◆ **Goal of the exercise**:
Lines before the one containing "The height and width of the screenshot is (482, 1024)." are left out; return that line and all lines after it, exactly, through the end of the records below.

[Saved data entries]

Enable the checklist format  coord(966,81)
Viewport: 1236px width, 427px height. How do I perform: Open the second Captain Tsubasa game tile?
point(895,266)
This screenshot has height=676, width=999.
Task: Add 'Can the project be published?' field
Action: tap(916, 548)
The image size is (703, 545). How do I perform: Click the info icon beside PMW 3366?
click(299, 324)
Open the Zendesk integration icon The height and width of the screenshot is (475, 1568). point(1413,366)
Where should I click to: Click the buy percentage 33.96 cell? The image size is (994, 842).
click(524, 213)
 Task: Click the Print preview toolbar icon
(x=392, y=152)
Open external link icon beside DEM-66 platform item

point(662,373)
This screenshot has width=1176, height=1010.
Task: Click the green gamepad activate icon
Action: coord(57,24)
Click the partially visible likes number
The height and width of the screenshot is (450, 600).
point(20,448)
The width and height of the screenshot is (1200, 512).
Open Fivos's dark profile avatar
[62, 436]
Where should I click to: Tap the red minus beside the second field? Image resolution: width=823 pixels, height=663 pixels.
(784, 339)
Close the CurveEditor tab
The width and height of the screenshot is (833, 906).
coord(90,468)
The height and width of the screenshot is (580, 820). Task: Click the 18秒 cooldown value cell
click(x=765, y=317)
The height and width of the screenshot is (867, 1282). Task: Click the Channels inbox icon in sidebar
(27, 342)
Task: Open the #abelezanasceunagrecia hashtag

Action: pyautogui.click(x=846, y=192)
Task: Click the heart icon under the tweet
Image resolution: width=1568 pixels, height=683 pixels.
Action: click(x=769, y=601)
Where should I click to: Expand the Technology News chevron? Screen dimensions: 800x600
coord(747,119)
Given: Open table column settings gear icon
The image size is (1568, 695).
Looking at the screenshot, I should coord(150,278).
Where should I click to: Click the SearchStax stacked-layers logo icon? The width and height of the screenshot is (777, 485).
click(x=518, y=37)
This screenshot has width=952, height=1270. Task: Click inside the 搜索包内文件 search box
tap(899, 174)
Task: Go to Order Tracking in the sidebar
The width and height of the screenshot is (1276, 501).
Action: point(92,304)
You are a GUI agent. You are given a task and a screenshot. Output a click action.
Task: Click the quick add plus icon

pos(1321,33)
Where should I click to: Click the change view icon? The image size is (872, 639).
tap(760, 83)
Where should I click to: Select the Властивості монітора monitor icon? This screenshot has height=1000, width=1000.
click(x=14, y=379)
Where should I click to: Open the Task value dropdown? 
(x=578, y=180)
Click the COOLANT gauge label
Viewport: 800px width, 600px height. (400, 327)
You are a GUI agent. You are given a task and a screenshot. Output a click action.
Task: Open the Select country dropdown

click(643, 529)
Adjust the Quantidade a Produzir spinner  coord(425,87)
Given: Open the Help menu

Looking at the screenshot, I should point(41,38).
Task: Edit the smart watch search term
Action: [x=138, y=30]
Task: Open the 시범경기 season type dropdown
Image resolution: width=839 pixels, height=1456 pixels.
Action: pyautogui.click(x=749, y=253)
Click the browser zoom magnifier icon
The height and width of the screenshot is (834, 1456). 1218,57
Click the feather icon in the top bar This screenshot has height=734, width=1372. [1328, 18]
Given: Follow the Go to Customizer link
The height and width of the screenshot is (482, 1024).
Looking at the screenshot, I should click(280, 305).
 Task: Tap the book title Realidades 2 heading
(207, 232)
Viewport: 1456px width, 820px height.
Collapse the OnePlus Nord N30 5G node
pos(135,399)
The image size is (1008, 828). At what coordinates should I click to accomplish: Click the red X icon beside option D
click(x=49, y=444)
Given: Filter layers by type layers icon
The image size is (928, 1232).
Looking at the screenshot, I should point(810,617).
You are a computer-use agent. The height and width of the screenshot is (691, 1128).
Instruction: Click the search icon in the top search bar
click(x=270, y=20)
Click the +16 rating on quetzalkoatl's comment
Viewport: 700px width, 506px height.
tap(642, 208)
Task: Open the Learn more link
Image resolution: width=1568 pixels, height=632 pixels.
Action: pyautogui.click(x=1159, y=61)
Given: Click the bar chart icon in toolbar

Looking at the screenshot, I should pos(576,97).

◆ **Result for this exercise**:
The height and width of the screenshot is (482, 1024).
Looking at the screenshot, I should click(280, 305).
 Task: Tap the book title Realidades 2 heading
(207, 232)
Viewport: 1456px width, 820px height.
Collapse the OnePlus Nord N30 5G node
pos(135,399)
The image size is (1008, 828). At what coordinates should I click to accomplish: Click the red X icon beside option D
click(x=49, y=444)
Given: Filter layers by type layers icon
The image size is (928, 1232).
Looking at the screenshot, I should point(810,617).
You are a computer-use agent. The height and width of the screenshot is (691, 1128).
Instruction: Click the search icon in the top search bar
click(x=270, y=20)
Click the +16 rating on quetzalkoatl's comment
Viewport: 700px width, 506px height.
tap(642, 208)
Task: Open the Learn more link
Image resolution: width=1568 pixels, height=632 pixels.
Action: pyautogui.click(x=1159, y=61)
Given: Click the bar chart icon in toolbar

Looking at the screenshot, I should pos(576,97).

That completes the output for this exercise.